The initial results are exciting, and now you are eager to take your compound to the next step. However, finding the best preclinical model can be challenging and even frustrating. It's even more daunting if you consider that hundreds of millions of dollars have been spent on development, and there is only a 13% chance that your compound will make it through all phases of the clinical trial into market. Here, we will talk about how to identify the best model for your in vivo efficacy study resulting in higher clinical predictability therefore reducing cost.

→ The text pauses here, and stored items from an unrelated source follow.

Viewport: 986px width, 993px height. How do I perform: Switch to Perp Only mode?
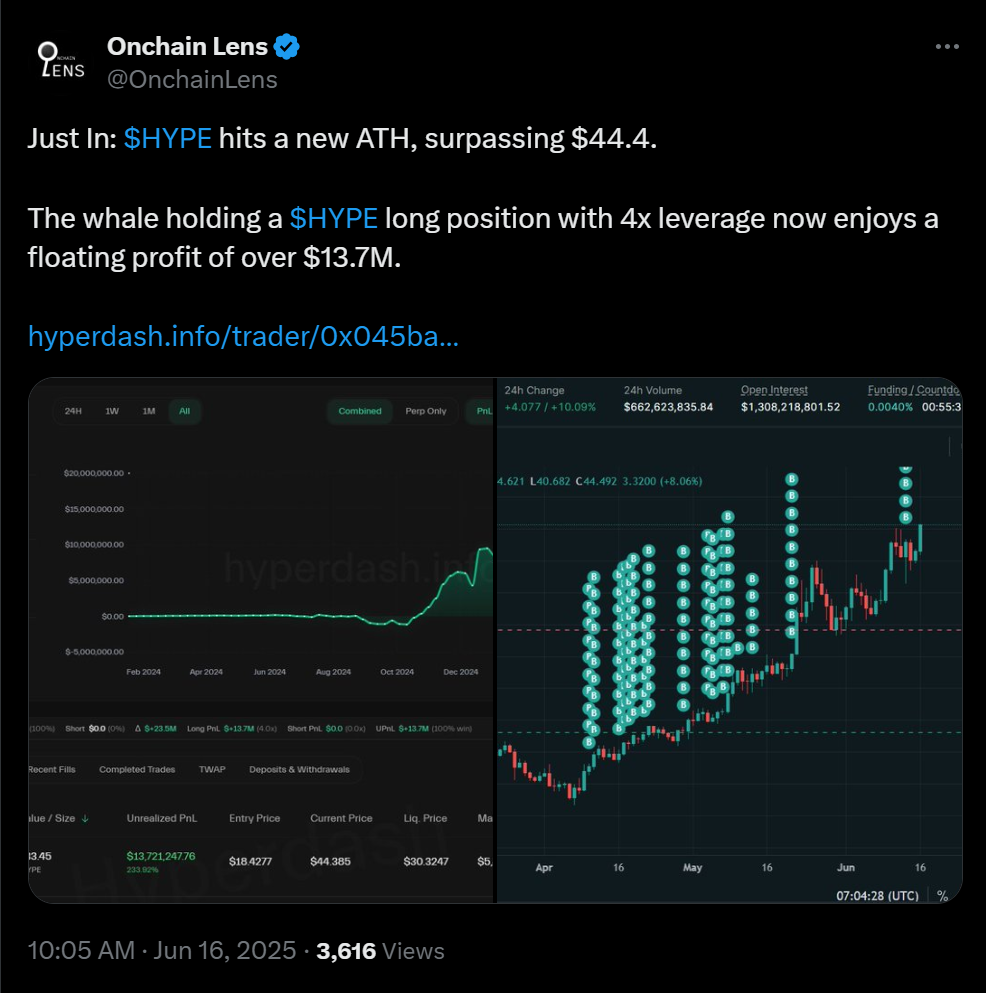tap(426, 411)
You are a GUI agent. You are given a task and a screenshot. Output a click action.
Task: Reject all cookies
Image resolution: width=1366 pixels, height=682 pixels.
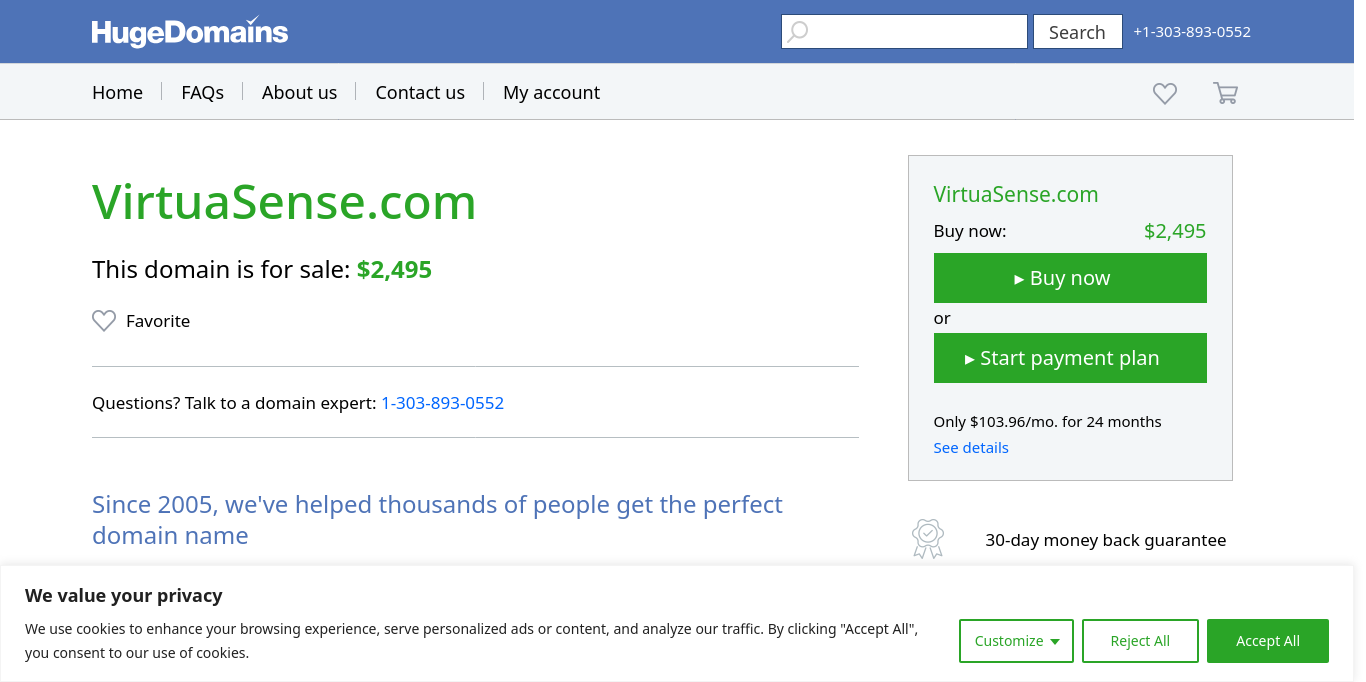[1140, 641]
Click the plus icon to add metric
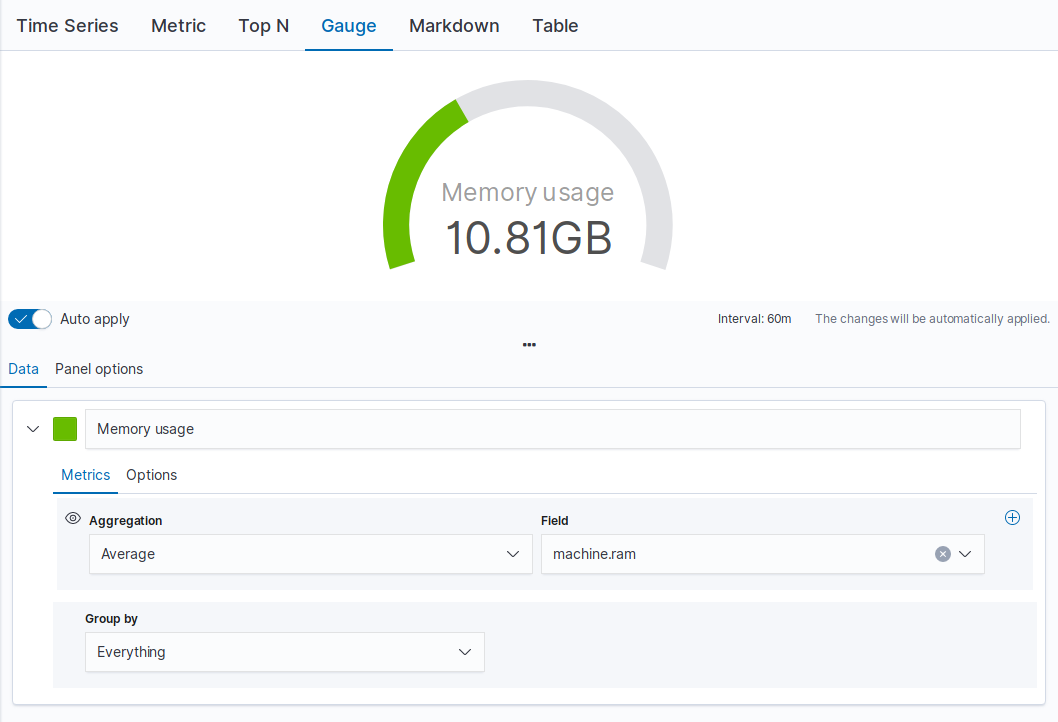This screenshot has width=1058, height=722. pyautogui.click(x=1012, y=518)
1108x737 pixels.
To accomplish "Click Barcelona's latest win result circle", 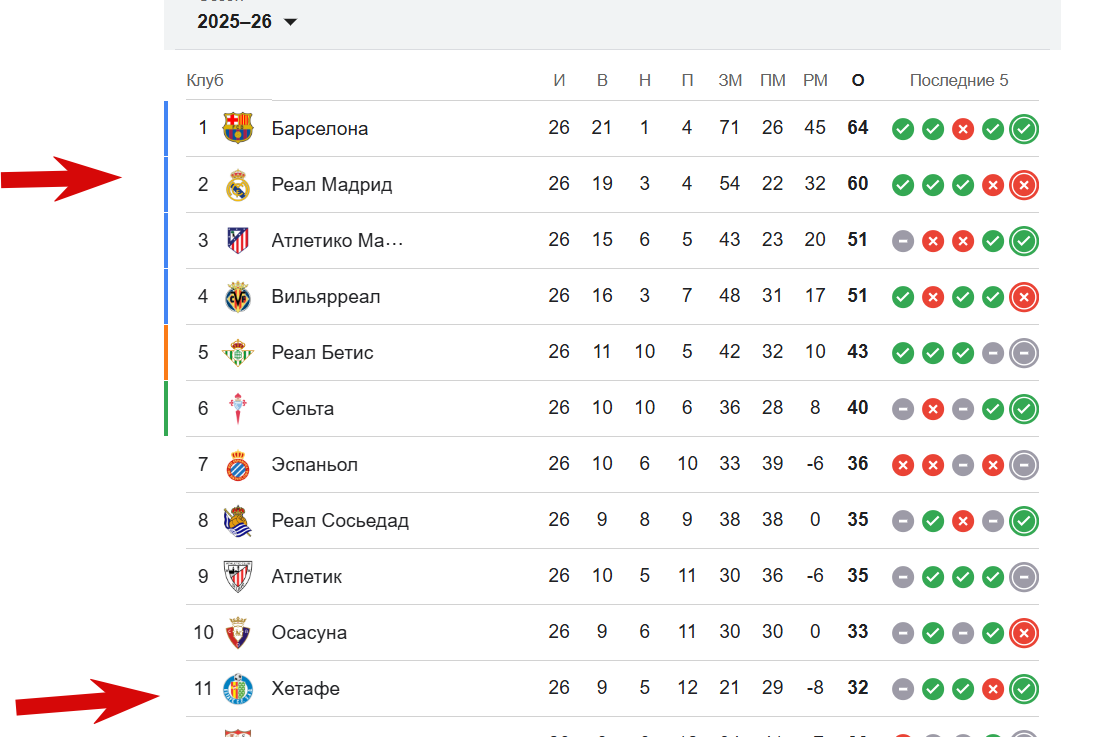I will (1024, 129).
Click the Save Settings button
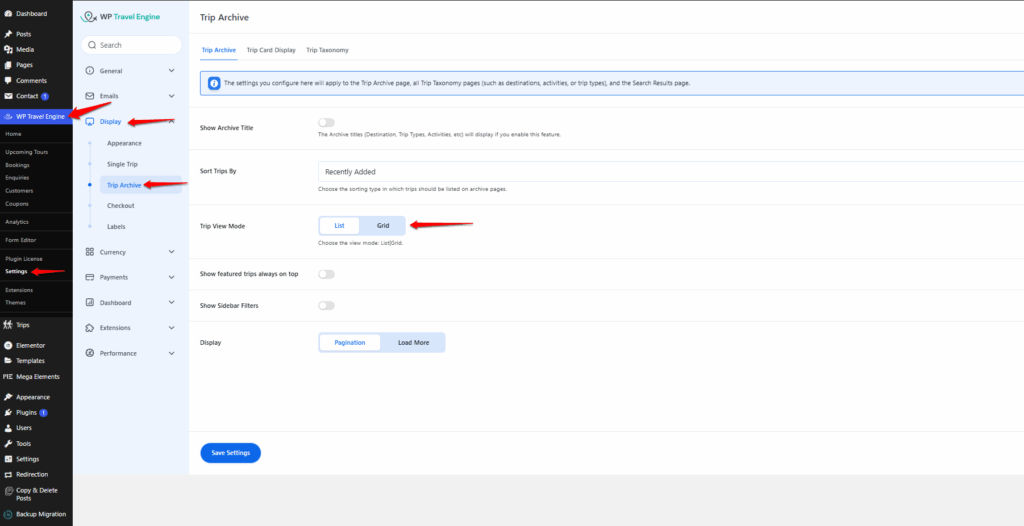1024x526 pixels. tap(230, 453)
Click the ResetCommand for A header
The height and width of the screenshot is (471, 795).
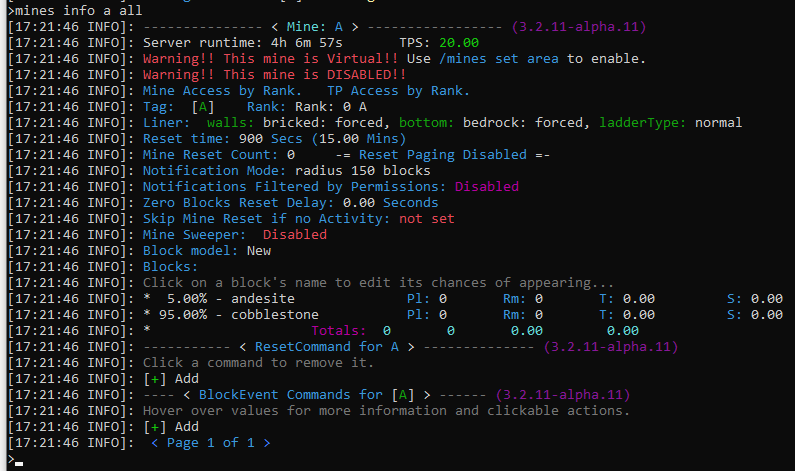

Assessing the Landscape: PDX Models Versus CDX Models

So you have a promising compound you would like to test against a particular cancer. The question you need to ask yourself is: "How do I choose the best model for efficacy testing"? Of course you already know the type of cancer you want to screen against, but then what? Do you choose a CDX model or a PDX model? Let's first distinguish the difference between the two. CDX models or cell line derived xenograft models, are created with an established cell line that has been adapted to grow in cultured conditions. Because the cell lines that are used for CDX models have been passaged in artificial conditions, the risk of genetic and phenotypic drift is high (Rosfjord et al. 2014). As you can imagine, this creates a model that is a very poor clinical representation. PDX models (patient derived xenografts) on the other hand, are passaged in mice directly. The tumor is excised from the patient and immediately implanted into a carrier mouse. This greatly reduces the risk of genetic drift because the artificial culturing step has been eliminated. The tumor is then expanded only in vivo.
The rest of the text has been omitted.